Mely Mamaradlo in her meticulous laundy room

In This Issue

Grandmother’s Strategy: Fight and Pray

From the moment Mely Mamaradlo found the lump, she knew she had cancer.

Even though the first mammogram came up negative, a follow-up appointment and a biopsy confirmed her worst fears.

But instead of giving in to tears, she found herself comforting her daughter, Jean, who had accompanied her during the visit.

“I didn’t cry,” said the 66-year-old mother of two and grandmother of five. “I said, ‘You know something? I am not going to die. I am going to fight this. I’m going to live to see my grandchildren grow.'”

And now six years later, the Fairfield resident is cancer-free and doing just that.

She remembers how quickly everything happened, once the diagnosis was confirmed on March 19, 2003. She had her mastectomy one week later. Numerous sessions of chemotherapy and radiation would follow. “I remember praying to God, ‘If this is your will, fine. But please don’t let me suffer. I will fight, just help me.'”

Not long after she started chemotherapy, she started losing hair in clumps.
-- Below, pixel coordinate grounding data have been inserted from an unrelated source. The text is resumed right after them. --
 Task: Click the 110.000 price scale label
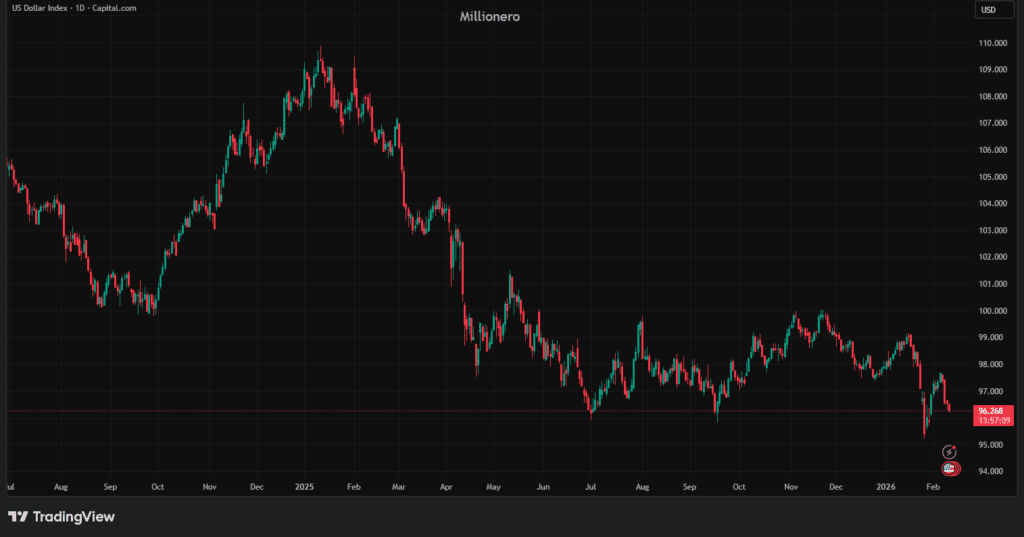pos(992,43)
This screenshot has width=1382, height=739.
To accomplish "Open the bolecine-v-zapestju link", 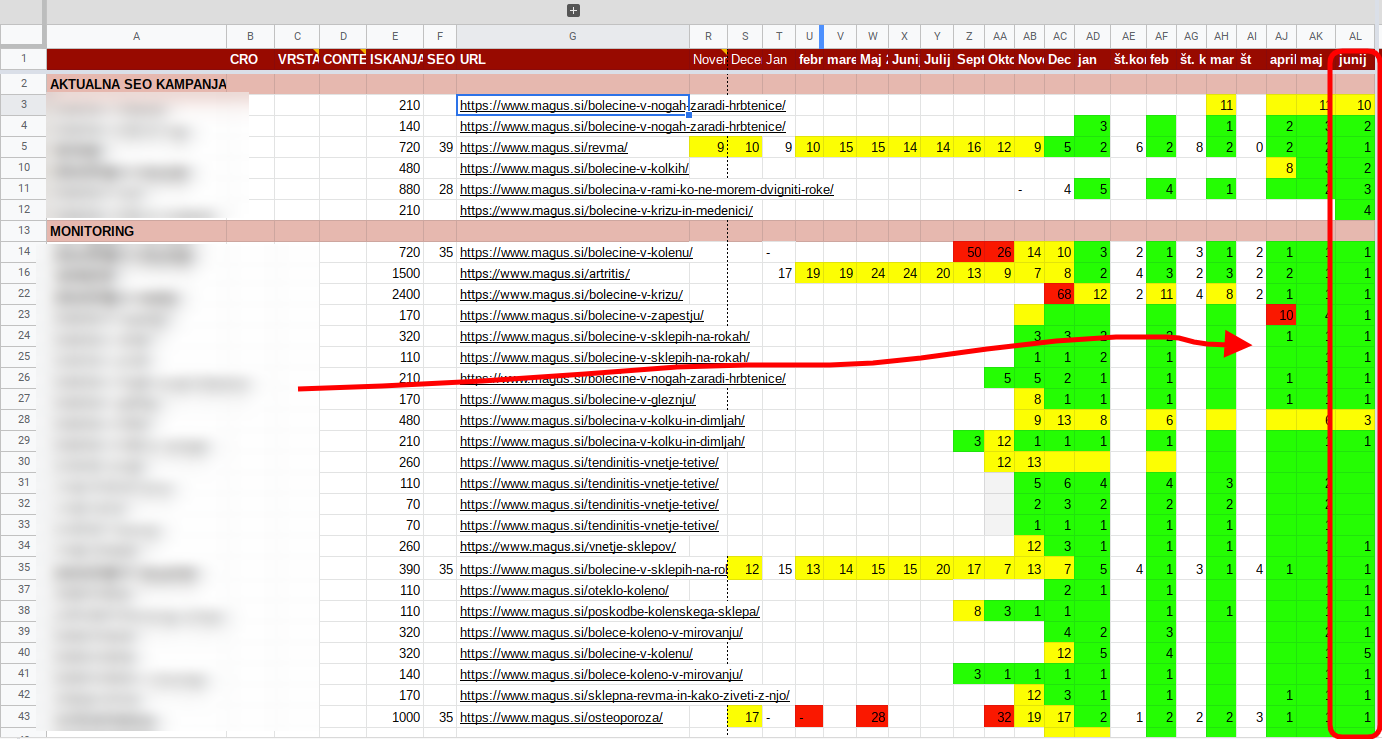I will pos(581,315).
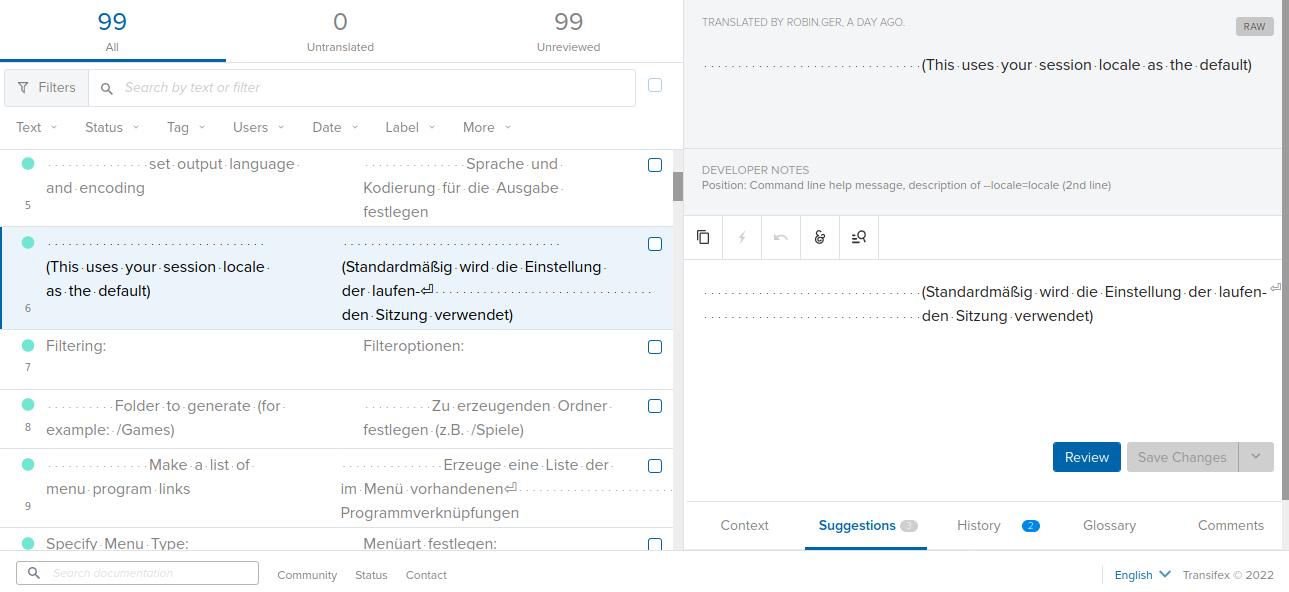Click the copy source string icon
Screen dimensions: 1289x592
(703, 237)
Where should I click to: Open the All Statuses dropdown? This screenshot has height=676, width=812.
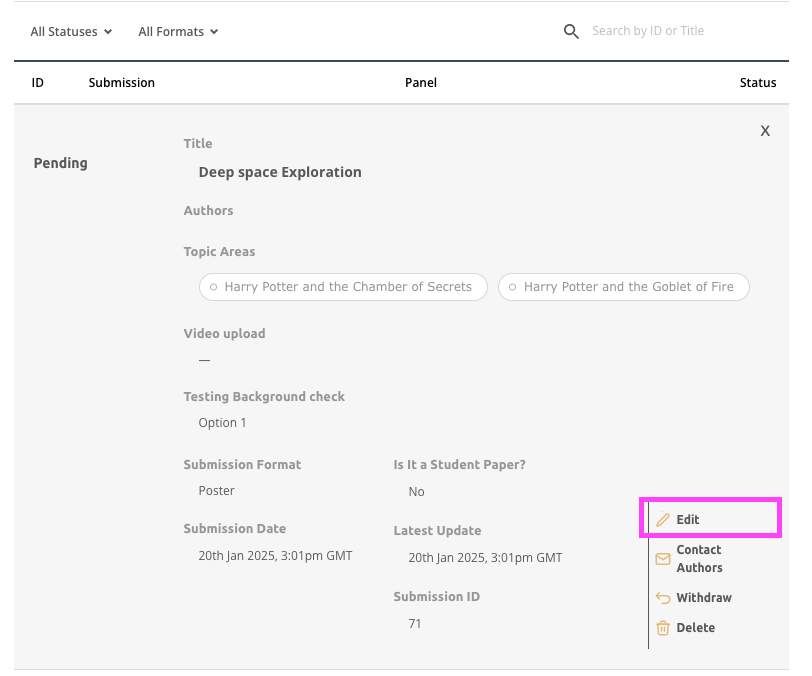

She remembers one day looking at herself in the mirror when her grandson, Jackson, then 6, walked in.

“Don’t worry, Grandma, you are still pretty. It will grow back!” “And he was right,” she said with a smile.

Mely, who has worked for 33 years in NorthBay Medical Center’s Environmental Services department, is the unspoken authority on linens. She reluctantly relinquished that oversight for a year, while she focused on health and recovery.

“I had it. I didn’t ask for it. I don’t know how I got it. But all I ask is that you pray for me,” she told Marc, her husband of 49 years.

She insisted on going to treatment by herself, and putting up a strong front.

“There is a time when you’re sad,” she admitted. “What I did was watch funny movies. Then I laughed, and everything was fine. Laughing helped a lot with the healing process.”

She eventually decided to explore the concept of reconstructive surgery, and it may well have saved her life.

An East Bay physician removed some tissue from her “good” breast and found—by accident—a growth that most likely would have evolved into full-blown cancer if left untouched.

When she first heard the news, she was devastated to learn that her cancer had returned.

“No,” explained her NorthBay Cancer Center oncologist, Dr. Brian Vikstrom. “This is good news. He got it all. It’s all gone! They got it by accident, but they got it all!”

Today, she advises breast cancer patients to try and generate positive energy. “Cancer is a disease that plays on your emotions. It will make you go down faster if you give in to those emotions. Don’t think, just pray.” And, she noted, with today’s breakthroughs in medication and technology, there’s a better chance than ever at survival.

“I tell women to fight, because that’s what I did. And I’m standing now.”